For most workloads, these defaults work. Where they fail is on tables that are large, frequently-written, and where autovacuum is being interrupted or disabled for cost reasons.
The single most important rule: do not change these to higher values without understanding what you are postponing. Bumping autovacuum_freeze_max_age from 200M to 1B looks like "less work," until the day Postgres has to scan a 5TB table to freeze billions of tuples in one go because nothing freezed them gradually.
Monitoring, in two queries
This is the query I run every time I look at a new database:
SELECT
datname,
age(datfrozenxid) AS xid_age,
2147483647 - age(datfrozenxid) AS xids_until_wraparound
FROM pg_database
ORDER BY xid_age DESC;
If xids_until_wraparound is below 500 million, you are not in danger but you should know why. Below 200 million and autovacuum should be fighting hard already. Below 100 million and someone is paged.
The per-table version, to find the worst offenders:
SELECT
schemaname,
relname,
age(relfrozenxid) AS table_age,
pg_size_pretty(pg_relation_size(format('%I.%I', schemaname, relname)::regclass)) AS size
FROM pg_stat_user_tables
ORDER BY age(relfrozenxid) DESC
LIMIT 20;
The biggest, oldest tables are usually the ones at risk.
When autovacuum keeps falling behind
If the freeze age keeps climbing despite autovacuum running, the typical causes:
autovacuum_max_workersis too low. Default is 3. On a database with hundreds of tables that all need freezing, three workers cannot keep up.autovacuum_vacuum_cost_delayis too high. Default in recent Postgres is 2ms; older versions defaulted to 20ms which is hopelessly slow. Drop it to 2 or even 0 if your I/O can handle it.- Long-running transactions are blocking vacuum.

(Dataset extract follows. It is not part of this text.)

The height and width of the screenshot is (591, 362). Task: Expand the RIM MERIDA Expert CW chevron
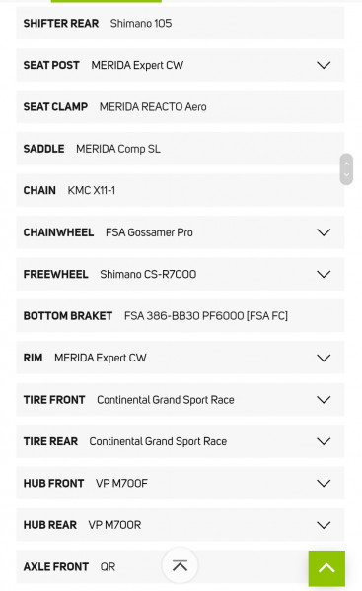pyautogui.click(x=324, y=359)
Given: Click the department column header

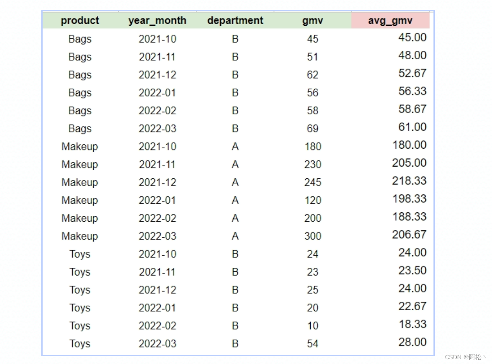Looking at the screenshot, I should (235, 21).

Vacuum cannot freeze rows that might be visible to an open transaction. Find them with
pg_stat_activity WHERE state = 'idle in transaction'. - Replication slots are holding xmin back. A replica that has fallen behind keeps an xmin horizon open, preventing freezes. Check
pg_replication_slotsand either fix the replica or drop the slot.
In all of these, the answer is to address the root cause, not to disable or postpone vacuum.
The manual FREEZE
If a specific table has fallen far behind, run a manual aggressive vacuum:
VACUUM (FREEZE, VERBOSE) my_table;
This is read-heavy and write-heavy. On a multi-TB table it can take hours. The good news is it does not block reads or most writes (it does take a ShareUpdateExclusiveLock which conflicts with DDL but not with normal traffic).
The VERBOSE output tells you exactly what it did, which helps both for confidence and for postmortems.
What boring looks like
A healthy production database has:
- All databases at well under 100M xid age.
- Autovacuum freeze runs happening continuously, never emergency runs.
- No long-running idle transactions.
- No replication slots stuck behind.
If any of those is wrong, fix it now, before it becomes a 4 a.m. story.